• **Given exercise**
Locate each line in the entries below that contains the word "Click", and copy every such line. Case counts, so a line qualifies only if the string appears with the same capitalization.

-- start Raw data --

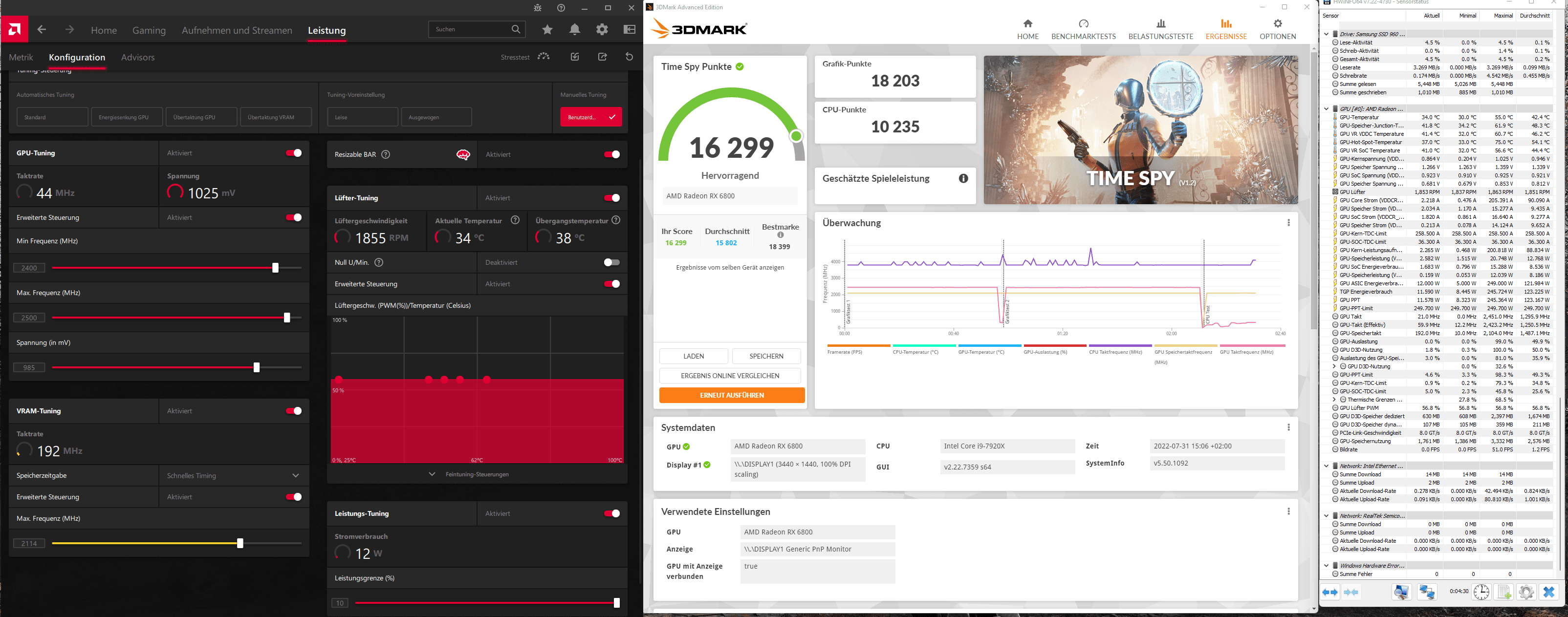Open the Gaming menu tab
The image size is (1568, 617).
(x=149, y=30)
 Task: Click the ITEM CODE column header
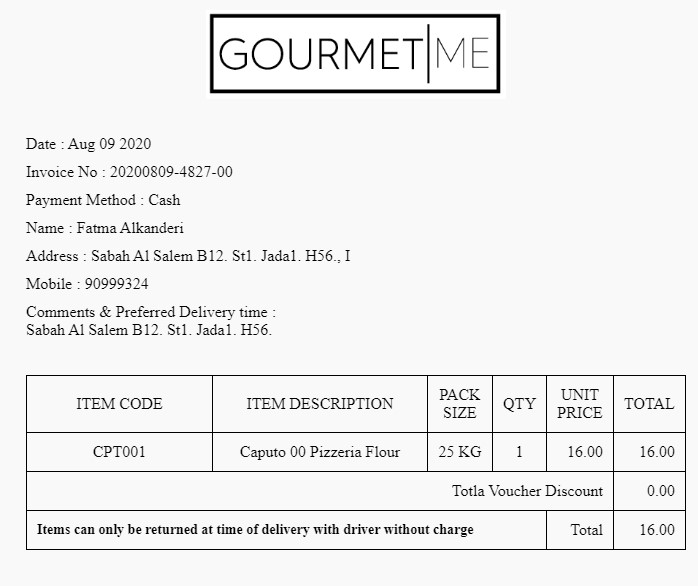[119, 404]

-- end Raw data --

• **Final answer**
 Task: Click the ITEM CODE column header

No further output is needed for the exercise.